Because most donations come from western expatriates, the store's inventory roughly tracks their movements, habits and tastes. During the summer months, for instance, everything in the shop bears a 50 per cent markdown to offset a seasonal oversupply. "There are so many donations," Saadeh says. "Everybody's leaving." It's like that every year, she says. Life in the Emirates is a revolving door, and there are mountains of discarded belongings on either side of it.
As all those expatriates cycle back home, their ex-possessions often make a surprisingly quick exit from the Emirates as well. The thrift shop's most faithful clientele, Saadeh says, are guest workers who buy in bulk and then send their purchases home in large shipments: textile remittances.
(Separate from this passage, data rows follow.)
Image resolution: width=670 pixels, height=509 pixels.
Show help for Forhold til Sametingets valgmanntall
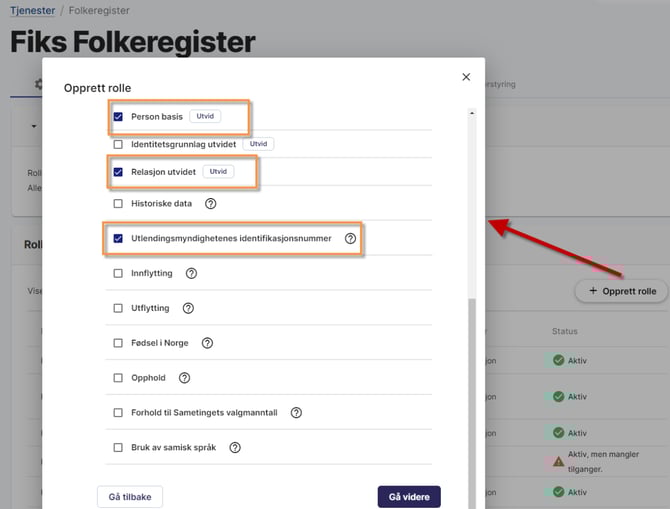click(296, 413)

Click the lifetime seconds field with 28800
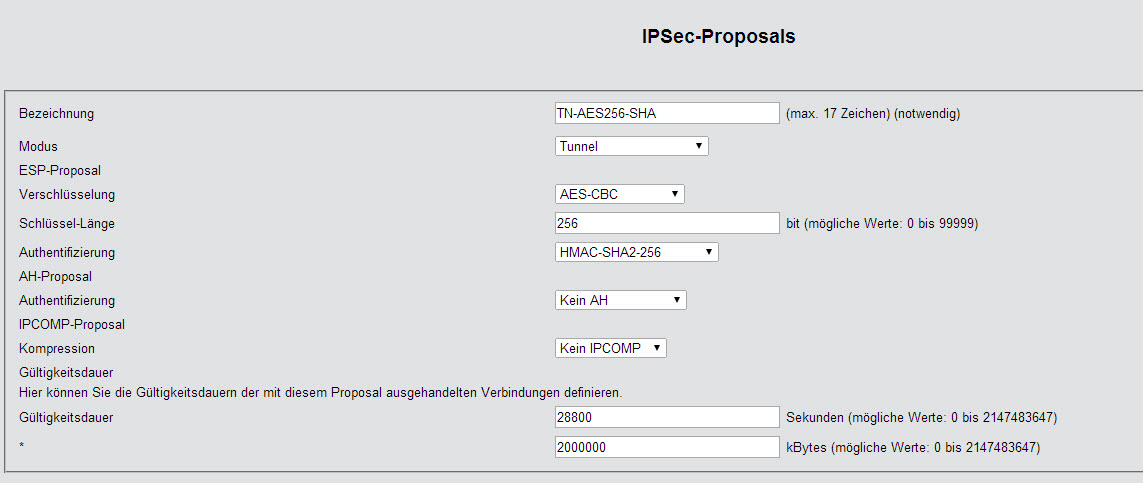tap(666, 417)
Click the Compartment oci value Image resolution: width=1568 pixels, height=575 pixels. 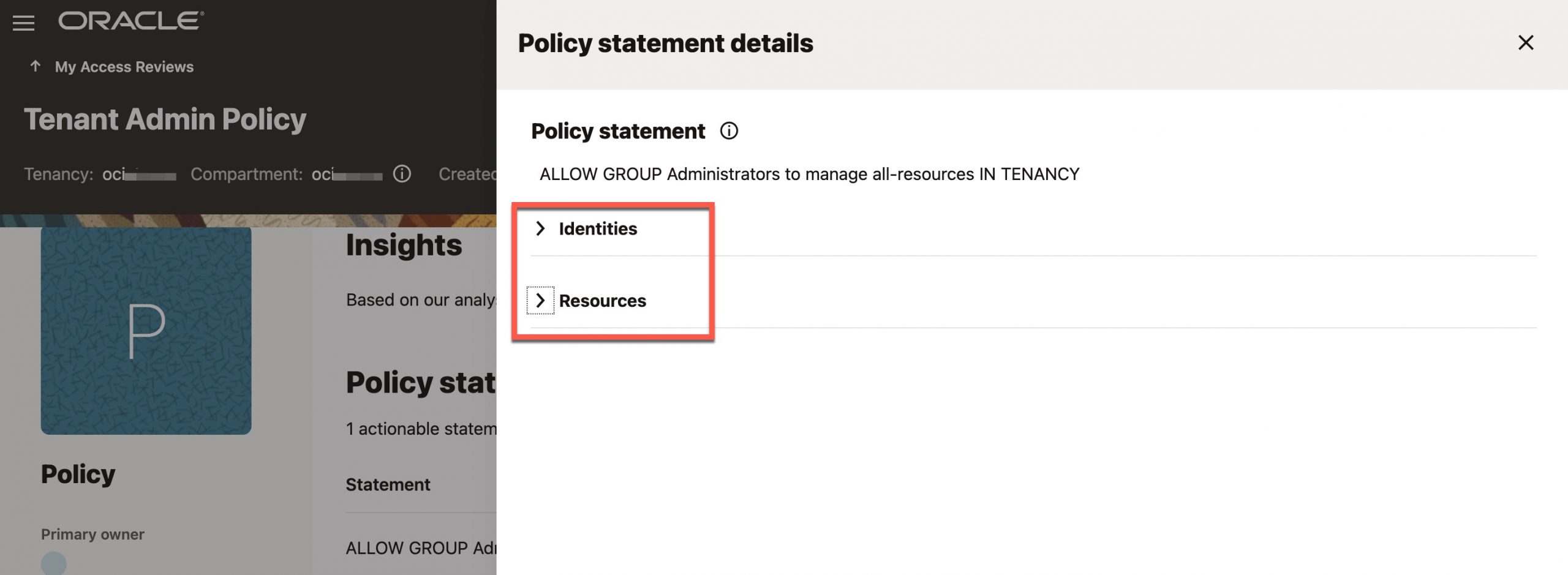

A surprising number of the store's customers are regulars who have come once or twice a week for more than a decade.
Saleem Ahmed, a somewhat sallow and shy 54-year-old accountant from Lahore, has been buying "educational books" and "story books" for his four children for the past 10 or 12 years. The weekly ritual has seen his eldest daughter through to the final year of medical school. "I have, I think, hundreds of books from here," he says, seemingly baffled by his own accumulation. Abdul Bagi and Abbas Mohammad, brothers-in-law from Khartoum who are also regular customers, are browsing through the Thrift Centre's neckties. After flipping one tie around to read its label, Mohammad gives his in-law a happy nudge. Christian Dior, it says.
Bagi explains that he too sends most of his purchases back to family in Khartoum. Second-hand clothes there are plentiful, he says, but competition for them is fierce. "Here," he says, "you have time to choose." A Muslim, Bagi professes the highest regard for the largely Christian church volunteers who staff the store. "We are very proud to see these women," he gushes. "Al-hamdalillah, these are wonderful women!"
The shop's 20 volunteers - all women - hail from England, Scotland, Wales, the US, Sweden, Lebanon and Japan. And their work isn't all sorting, stocking and handling the register. "One guy came in - Egyptian, he was - and he was going off to Egypt get engaged," says Saadeh, standing over a black rubbish bag full of donations. "One of our ladies at the time, Elsa, was his personal shopper for the morning. She took him to the suits, she took him to the shirts, the socks, everything - shoes as well. And as there were no ties out there that she liked, we went through the bag that we reserve for Christmas and found him four ties." (The shop saves its nicer donations for an annual winter fair.)
The Egyptian suitor eventually walked out with a green suit, a crisp dress shirt and brown leather shoes. He bought all of it for a few dirhams but, Saadeh says, "he left here looking like a million dollars".